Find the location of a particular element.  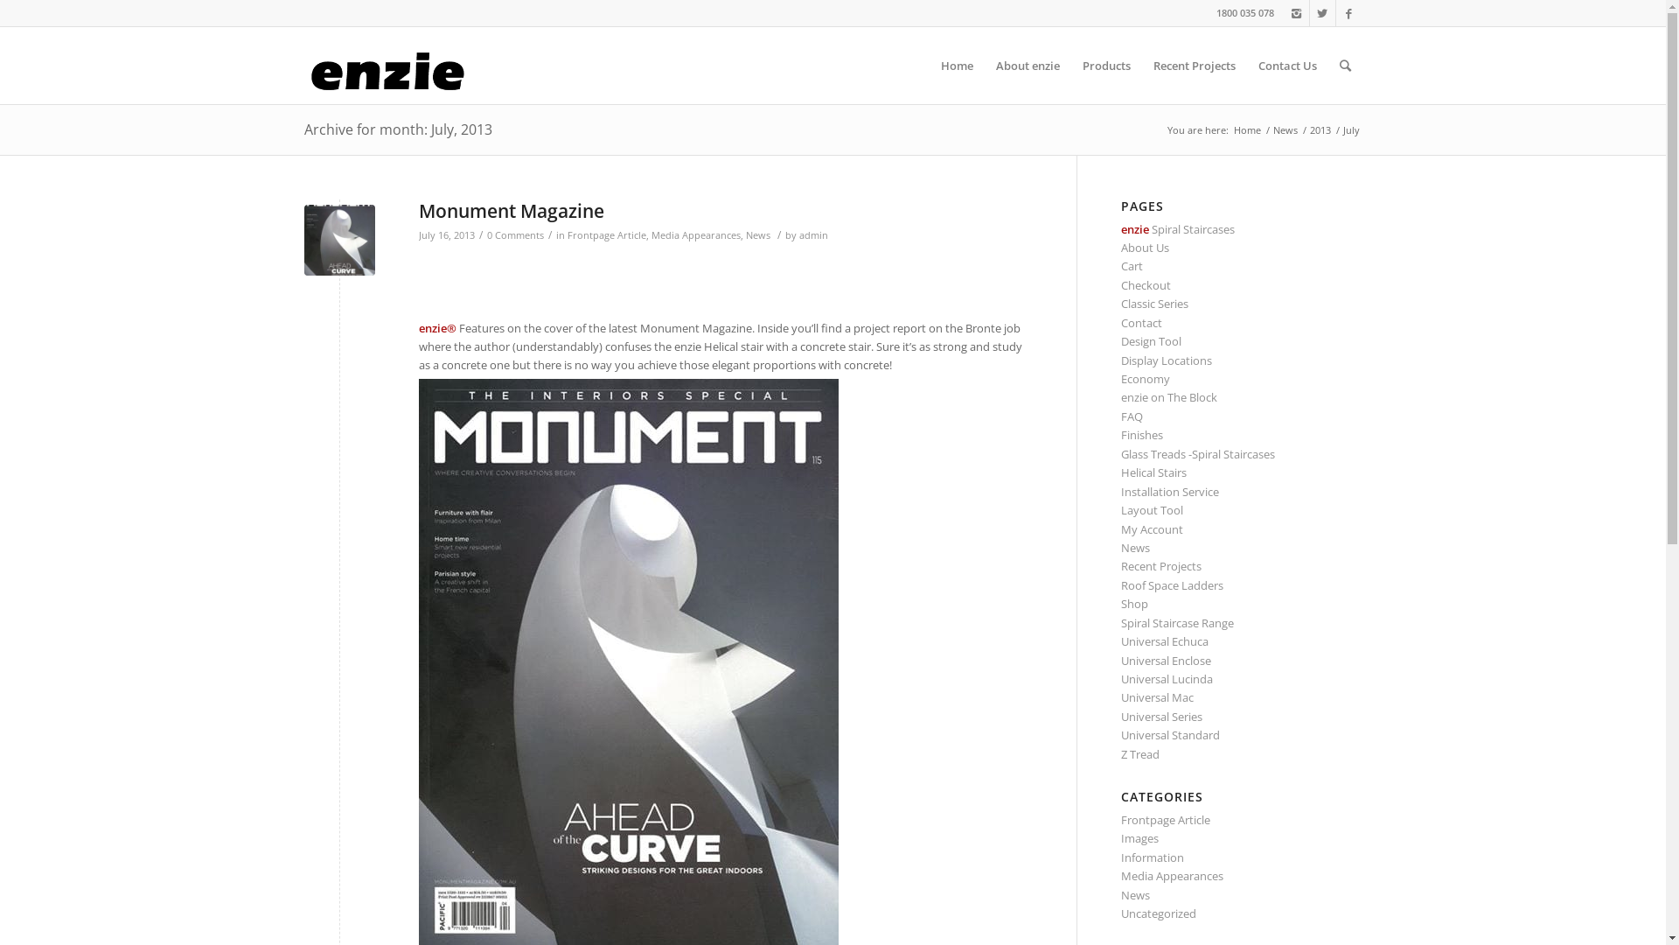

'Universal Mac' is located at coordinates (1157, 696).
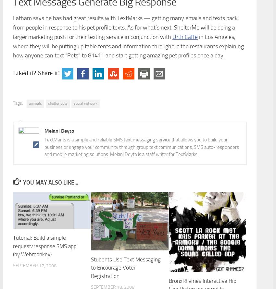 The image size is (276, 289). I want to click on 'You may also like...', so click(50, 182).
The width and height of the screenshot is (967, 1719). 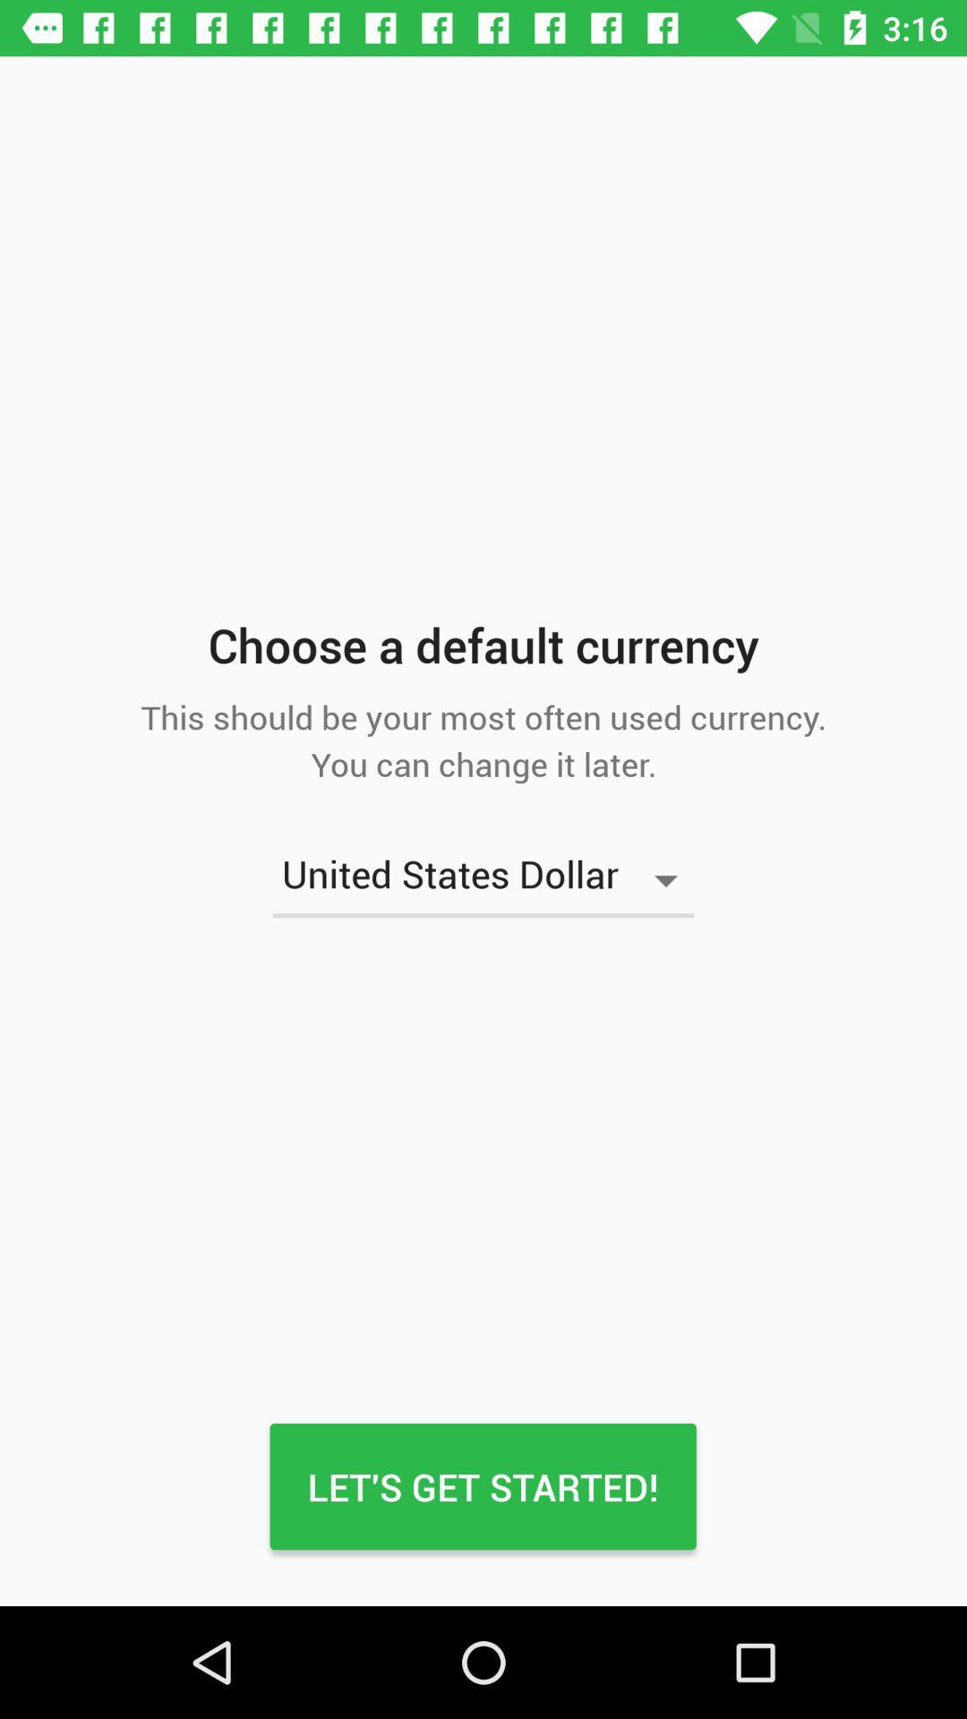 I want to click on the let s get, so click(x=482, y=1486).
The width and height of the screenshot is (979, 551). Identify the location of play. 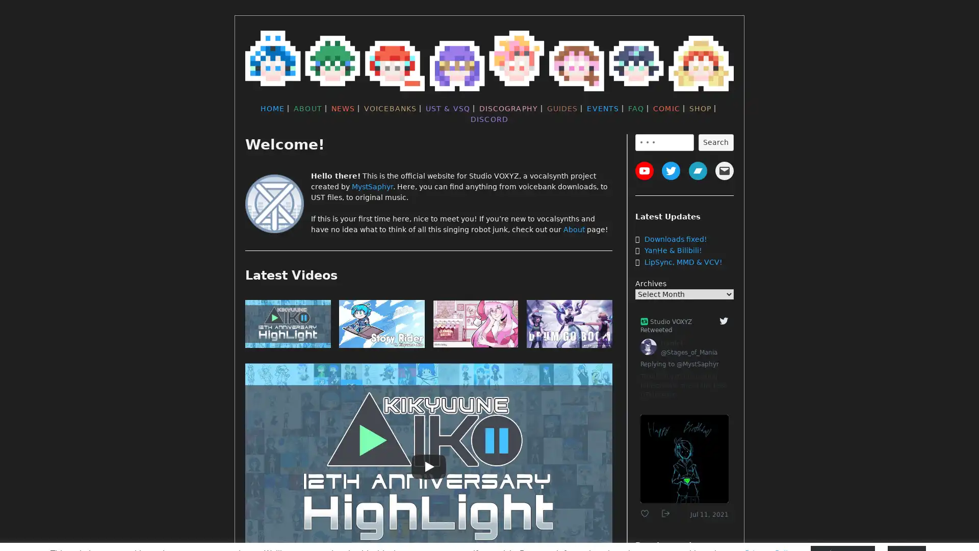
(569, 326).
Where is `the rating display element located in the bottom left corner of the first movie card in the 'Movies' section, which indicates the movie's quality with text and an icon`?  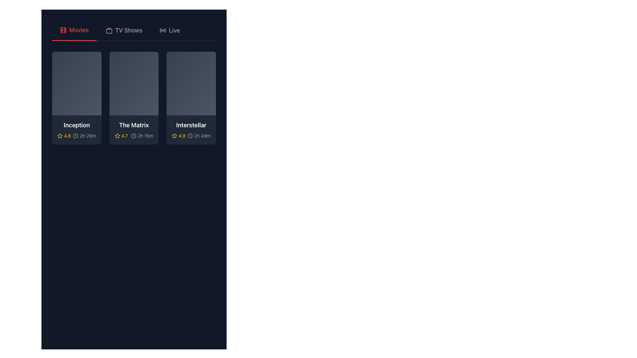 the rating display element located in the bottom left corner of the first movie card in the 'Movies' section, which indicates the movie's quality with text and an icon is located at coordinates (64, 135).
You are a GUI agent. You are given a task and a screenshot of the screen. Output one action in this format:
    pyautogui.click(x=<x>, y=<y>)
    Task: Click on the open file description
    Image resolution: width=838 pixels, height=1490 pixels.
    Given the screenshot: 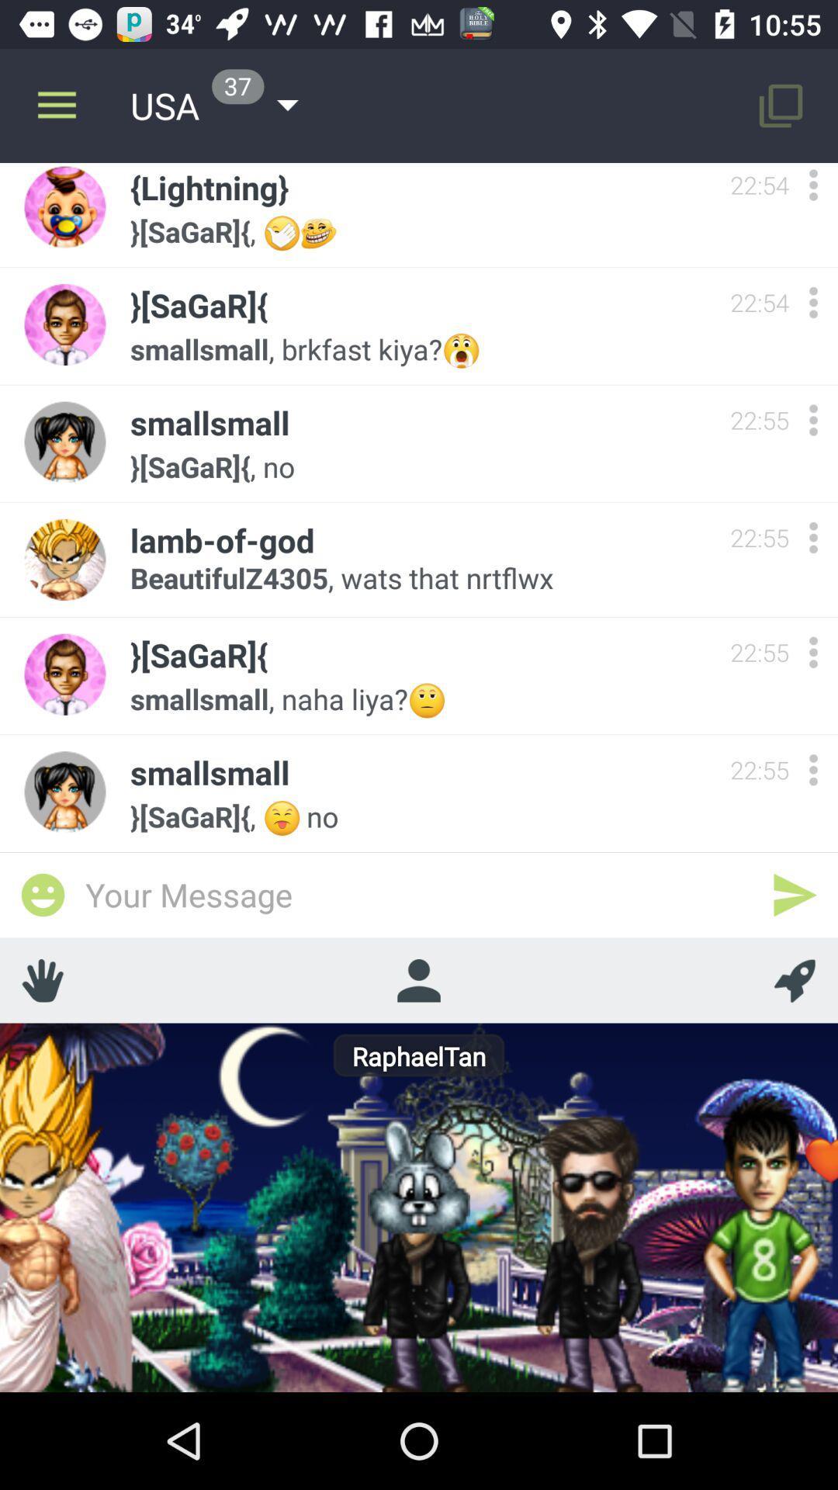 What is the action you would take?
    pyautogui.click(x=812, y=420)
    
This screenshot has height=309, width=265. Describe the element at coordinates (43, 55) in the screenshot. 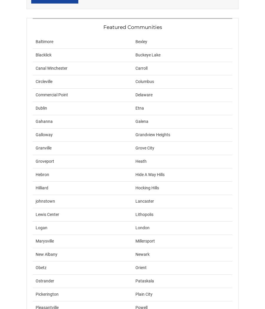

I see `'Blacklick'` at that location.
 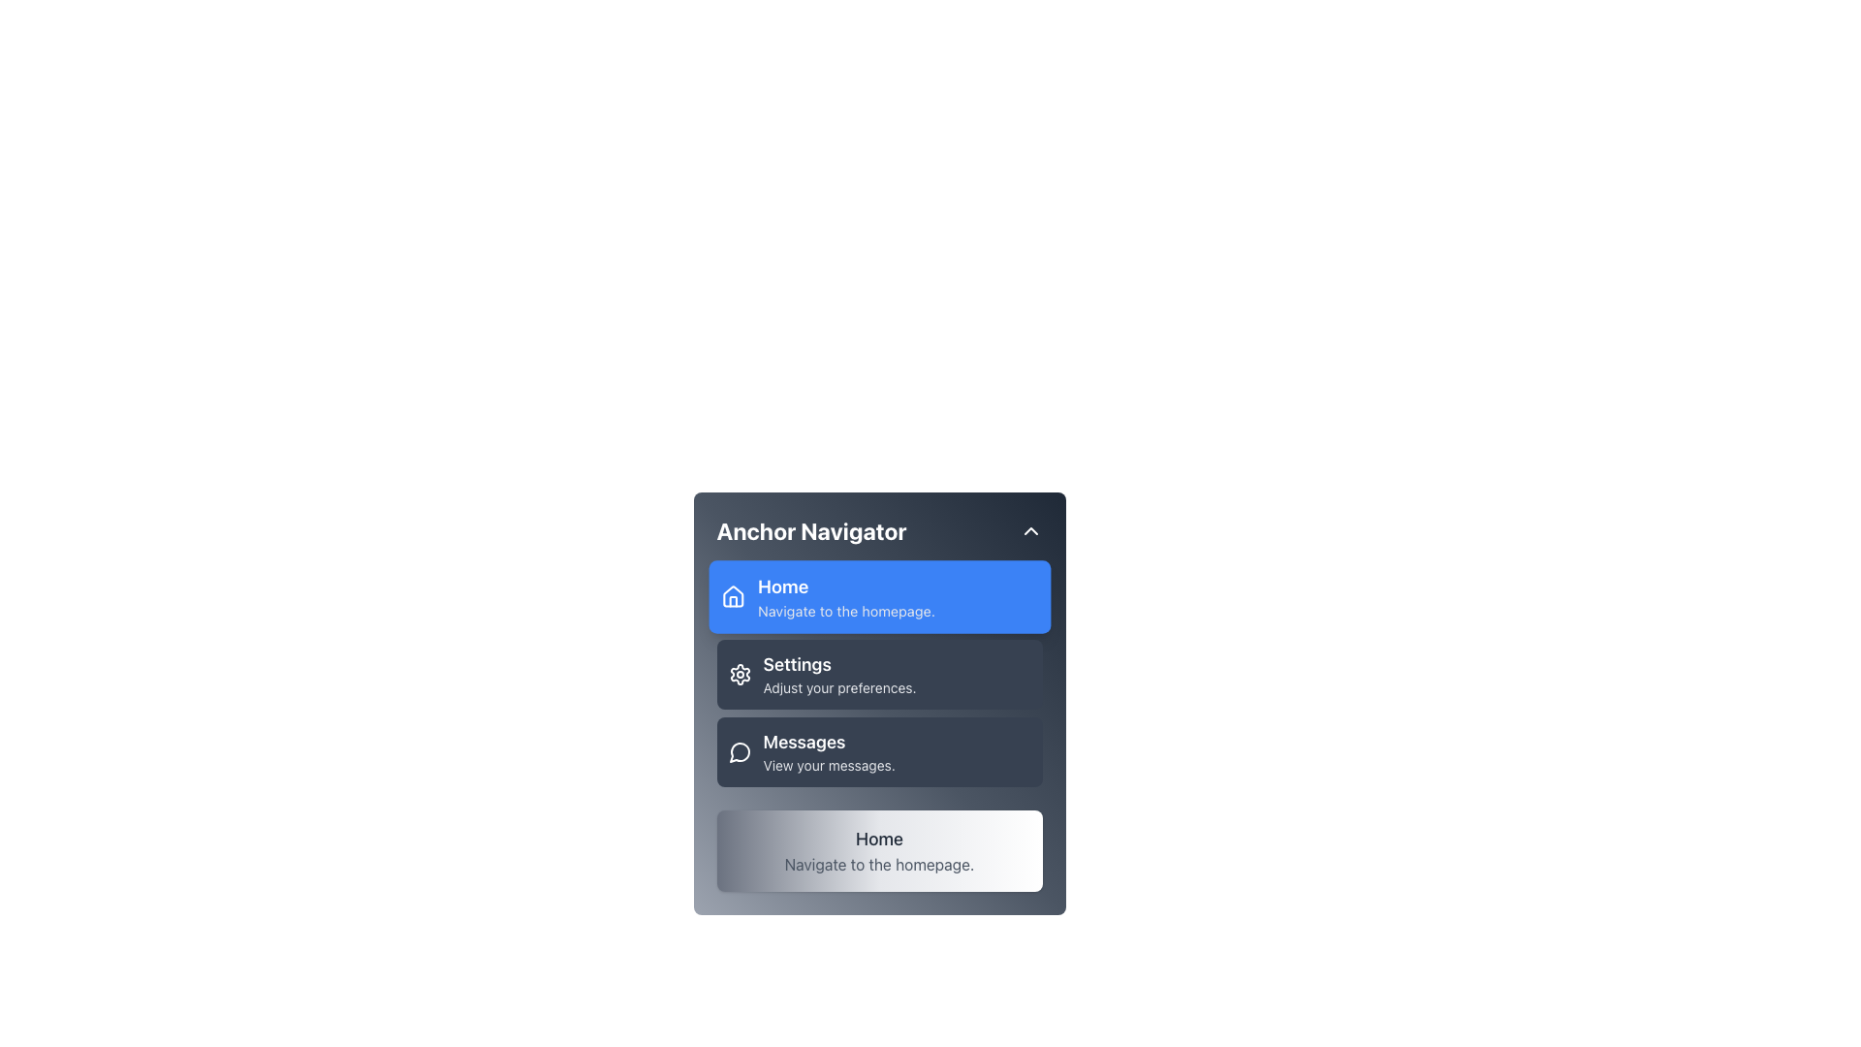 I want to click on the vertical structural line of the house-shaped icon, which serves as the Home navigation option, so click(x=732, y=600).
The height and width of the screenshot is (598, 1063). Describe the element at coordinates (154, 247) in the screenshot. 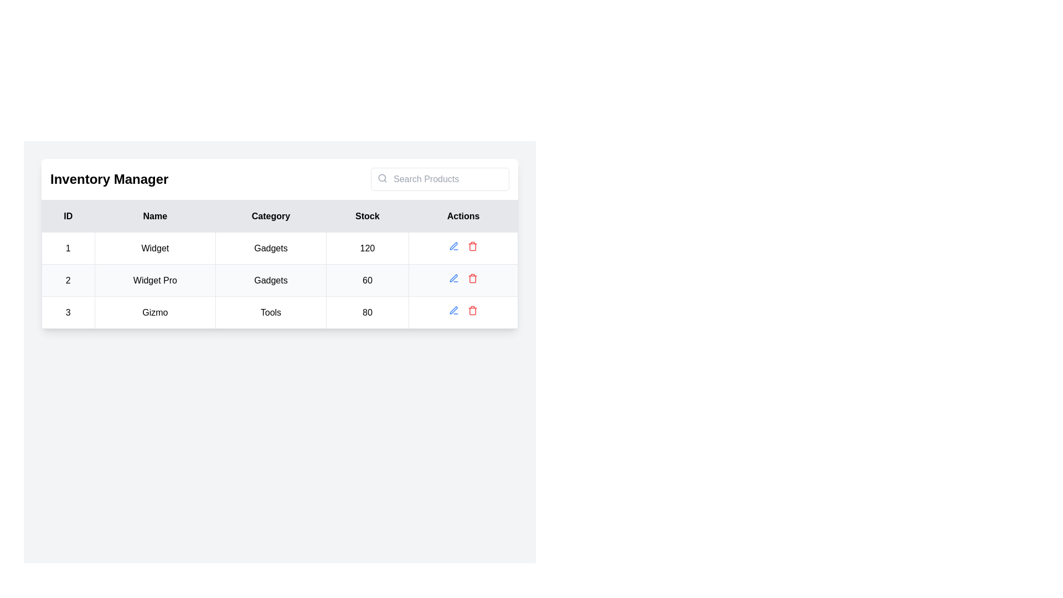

:: What the exercise asks ::
Switch "Describe" to "Explain" in the listing, starting at the line that contains "I want to click on the vertical" and ending at the end of the listing, keeping everything else the same. Leave the pictures out of your answer.

:: Result of the exercise ::
  I want to click on the vertical structural line of the house-shaped icon, which serves as the Home navigation option, so click(x=732, y=600).
The height and width of the screenshot is (598, 1063). Explain the element at coordinates (154, 247) in the screenshot. 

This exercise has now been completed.